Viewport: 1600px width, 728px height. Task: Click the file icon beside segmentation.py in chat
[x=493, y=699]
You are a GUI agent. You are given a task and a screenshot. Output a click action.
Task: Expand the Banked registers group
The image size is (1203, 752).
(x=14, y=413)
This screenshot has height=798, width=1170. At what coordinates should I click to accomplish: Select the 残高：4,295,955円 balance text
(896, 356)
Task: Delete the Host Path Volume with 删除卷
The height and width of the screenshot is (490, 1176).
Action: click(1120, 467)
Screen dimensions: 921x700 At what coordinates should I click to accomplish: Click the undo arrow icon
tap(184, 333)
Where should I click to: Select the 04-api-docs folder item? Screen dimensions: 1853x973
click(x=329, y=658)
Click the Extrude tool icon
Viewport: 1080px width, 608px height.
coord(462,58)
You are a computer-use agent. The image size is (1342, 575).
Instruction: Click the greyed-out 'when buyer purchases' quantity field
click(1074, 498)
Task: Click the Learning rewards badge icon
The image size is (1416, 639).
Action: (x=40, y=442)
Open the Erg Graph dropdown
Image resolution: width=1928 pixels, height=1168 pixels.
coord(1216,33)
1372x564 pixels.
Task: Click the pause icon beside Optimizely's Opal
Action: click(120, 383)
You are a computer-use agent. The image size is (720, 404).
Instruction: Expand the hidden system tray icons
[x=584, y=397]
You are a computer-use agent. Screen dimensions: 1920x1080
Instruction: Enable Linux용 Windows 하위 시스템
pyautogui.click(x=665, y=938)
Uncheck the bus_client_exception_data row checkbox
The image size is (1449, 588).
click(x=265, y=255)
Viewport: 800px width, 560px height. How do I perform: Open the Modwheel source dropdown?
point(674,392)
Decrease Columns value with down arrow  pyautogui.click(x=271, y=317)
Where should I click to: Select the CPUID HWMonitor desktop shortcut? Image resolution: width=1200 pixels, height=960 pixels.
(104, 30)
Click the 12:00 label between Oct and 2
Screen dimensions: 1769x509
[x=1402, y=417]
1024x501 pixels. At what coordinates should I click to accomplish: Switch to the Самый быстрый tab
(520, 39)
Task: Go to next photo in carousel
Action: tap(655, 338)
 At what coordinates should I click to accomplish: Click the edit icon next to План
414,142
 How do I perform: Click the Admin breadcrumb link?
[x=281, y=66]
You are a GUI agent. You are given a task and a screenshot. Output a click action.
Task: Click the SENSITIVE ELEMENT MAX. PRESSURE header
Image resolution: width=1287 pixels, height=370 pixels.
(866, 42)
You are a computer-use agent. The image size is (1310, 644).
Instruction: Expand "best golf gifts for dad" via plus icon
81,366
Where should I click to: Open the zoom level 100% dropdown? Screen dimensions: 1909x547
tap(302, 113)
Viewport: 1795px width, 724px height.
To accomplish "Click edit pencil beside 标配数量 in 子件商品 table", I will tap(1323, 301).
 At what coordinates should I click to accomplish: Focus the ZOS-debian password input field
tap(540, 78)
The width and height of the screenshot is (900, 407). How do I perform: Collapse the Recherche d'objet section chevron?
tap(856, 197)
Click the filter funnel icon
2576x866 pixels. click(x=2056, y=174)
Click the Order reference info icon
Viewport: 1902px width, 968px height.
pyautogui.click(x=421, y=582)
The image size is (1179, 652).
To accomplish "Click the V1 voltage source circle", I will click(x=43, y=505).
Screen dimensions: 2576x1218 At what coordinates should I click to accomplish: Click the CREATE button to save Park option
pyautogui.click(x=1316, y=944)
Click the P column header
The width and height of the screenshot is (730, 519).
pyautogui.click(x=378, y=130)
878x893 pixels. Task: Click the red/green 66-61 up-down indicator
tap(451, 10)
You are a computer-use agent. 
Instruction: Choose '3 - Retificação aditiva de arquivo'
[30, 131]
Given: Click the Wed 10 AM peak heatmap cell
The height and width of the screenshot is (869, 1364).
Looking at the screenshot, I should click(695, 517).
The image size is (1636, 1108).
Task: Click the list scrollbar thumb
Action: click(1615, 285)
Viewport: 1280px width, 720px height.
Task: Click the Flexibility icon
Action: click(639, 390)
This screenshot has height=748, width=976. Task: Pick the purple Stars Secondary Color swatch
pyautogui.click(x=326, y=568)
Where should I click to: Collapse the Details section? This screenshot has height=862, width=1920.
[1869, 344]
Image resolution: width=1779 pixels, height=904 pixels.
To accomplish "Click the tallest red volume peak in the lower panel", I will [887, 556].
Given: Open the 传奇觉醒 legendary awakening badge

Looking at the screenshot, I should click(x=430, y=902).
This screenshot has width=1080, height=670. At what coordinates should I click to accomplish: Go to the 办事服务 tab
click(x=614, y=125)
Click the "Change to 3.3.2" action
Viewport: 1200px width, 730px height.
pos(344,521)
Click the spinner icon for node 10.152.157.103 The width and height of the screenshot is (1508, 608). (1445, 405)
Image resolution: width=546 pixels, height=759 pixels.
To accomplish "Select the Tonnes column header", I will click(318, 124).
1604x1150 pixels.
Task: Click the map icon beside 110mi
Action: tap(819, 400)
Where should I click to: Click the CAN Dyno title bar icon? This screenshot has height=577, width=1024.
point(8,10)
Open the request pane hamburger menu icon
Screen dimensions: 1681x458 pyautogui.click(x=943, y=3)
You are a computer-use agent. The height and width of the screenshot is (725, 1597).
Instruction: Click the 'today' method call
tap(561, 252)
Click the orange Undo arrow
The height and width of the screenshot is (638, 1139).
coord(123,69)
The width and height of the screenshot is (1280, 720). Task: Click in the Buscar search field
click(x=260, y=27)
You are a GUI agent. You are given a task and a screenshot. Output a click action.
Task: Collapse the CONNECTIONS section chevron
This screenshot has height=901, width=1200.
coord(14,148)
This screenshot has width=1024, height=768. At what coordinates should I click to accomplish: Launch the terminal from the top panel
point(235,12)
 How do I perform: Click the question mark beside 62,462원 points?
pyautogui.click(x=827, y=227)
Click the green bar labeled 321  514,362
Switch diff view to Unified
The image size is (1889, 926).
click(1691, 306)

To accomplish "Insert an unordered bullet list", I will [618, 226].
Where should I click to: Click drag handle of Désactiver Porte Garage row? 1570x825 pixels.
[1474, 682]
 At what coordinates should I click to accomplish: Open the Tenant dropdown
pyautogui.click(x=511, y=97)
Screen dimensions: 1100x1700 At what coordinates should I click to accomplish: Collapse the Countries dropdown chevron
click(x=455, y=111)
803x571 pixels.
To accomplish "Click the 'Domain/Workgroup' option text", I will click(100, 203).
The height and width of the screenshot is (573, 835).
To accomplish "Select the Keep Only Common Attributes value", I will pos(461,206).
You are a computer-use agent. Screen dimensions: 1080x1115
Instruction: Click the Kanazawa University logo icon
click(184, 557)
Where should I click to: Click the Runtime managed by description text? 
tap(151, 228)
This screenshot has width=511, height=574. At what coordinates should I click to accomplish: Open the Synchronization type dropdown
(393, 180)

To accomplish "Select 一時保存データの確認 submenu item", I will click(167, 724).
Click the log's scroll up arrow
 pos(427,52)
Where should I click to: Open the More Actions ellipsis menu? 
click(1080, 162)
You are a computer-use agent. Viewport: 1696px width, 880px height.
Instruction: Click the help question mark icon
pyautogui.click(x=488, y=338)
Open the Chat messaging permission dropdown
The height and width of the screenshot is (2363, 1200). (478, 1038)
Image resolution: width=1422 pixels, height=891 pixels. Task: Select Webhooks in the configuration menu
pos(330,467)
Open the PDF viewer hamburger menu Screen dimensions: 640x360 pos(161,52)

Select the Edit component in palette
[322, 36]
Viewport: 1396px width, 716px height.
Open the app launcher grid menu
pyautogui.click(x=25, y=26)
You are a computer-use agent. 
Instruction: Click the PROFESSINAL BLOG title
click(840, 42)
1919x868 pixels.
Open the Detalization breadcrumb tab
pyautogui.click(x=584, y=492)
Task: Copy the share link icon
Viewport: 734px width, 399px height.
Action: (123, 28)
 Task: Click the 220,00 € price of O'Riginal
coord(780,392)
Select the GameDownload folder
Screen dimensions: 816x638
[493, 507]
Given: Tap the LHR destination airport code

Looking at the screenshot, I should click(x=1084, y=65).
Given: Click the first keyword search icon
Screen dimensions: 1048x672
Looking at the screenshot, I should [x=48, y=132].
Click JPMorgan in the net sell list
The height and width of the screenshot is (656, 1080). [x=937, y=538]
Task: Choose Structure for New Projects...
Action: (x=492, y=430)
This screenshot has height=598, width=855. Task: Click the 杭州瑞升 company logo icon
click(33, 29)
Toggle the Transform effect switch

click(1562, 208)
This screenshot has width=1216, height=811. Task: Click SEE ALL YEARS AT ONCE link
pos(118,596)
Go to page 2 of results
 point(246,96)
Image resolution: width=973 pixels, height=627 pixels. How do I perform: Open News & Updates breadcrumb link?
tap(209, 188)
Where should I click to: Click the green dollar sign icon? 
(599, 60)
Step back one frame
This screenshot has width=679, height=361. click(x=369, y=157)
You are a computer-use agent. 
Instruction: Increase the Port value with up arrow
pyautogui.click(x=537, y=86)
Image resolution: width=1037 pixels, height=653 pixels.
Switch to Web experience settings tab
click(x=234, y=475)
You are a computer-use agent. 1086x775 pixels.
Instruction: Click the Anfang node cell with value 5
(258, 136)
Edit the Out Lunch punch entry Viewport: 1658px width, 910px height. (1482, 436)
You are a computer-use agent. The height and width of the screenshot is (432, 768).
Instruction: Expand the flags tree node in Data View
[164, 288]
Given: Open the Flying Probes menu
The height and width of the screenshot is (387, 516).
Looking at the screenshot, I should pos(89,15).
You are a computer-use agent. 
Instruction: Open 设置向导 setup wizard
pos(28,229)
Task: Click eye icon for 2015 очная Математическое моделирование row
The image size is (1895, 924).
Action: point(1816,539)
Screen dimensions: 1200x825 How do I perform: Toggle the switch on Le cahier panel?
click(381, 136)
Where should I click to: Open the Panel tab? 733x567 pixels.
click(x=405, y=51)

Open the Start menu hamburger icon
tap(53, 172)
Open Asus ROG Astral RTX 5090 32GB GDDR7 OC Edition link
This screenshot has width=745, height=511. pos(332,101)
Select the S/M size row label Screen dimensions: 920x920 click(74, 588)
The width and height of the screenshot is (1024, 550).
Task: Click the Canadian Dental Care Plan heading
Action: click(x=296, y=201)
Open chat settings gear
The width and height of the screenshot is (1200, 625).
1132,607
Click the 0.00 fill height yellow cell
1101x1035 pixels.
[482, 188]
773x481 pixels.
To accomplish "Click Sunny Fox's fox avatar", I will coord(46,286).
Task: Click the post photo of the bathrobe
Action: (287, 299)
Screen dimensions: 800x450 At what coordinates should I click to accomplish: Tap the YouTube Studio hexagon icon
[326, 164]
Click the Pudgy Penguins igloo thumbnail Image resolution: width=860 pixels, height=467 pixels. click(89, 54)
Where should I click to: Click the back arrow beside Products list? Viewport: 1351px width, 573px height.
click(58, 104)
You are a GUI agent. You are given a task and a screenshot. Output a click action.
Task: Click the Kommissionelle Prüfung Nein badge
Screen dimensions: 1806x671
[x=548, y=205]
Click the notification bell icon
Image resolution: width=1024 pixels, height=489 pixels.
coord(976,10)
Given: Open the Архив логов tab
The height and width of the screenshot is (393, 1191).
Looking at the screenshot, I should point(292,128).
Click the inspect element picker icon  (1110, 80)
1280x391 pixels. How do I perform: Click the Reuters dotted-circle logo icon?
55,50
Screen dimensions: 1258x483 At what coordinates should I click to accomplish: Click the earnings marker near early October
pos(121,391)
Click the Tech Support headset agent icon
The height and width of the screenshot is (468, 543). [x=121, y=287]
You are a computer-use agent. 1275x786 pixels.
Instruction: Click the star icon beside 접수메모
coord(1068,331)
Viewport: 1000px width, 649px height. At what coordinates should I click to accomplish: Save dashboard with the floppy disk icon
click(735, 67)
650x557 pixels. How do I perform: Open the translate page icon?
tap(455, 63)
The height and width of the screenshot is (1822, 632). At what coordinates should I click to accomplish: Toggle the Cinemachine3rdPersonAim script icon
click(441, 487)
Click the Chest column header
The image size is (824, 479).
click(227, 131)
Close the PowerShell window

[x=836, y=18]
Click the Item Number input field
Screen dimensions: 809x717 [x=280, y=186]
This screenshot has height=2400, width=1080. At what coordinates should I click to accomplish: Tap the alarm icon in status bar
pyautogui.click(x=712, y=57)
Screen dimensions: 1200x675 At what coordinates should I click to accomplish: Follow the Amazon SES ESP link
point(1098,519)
· · ·
* Task to carry out *
Set the lines down exactly as they stand, beginning at the one that contains "Screen dimensions: 1200x675" and stopping after the last line of the entries above.

* Response to the exercise *
Screen dimensions: 1200x675 At what coordinates should I click to accomplish: Follow the Amazon SES ESP link
point(1098,519)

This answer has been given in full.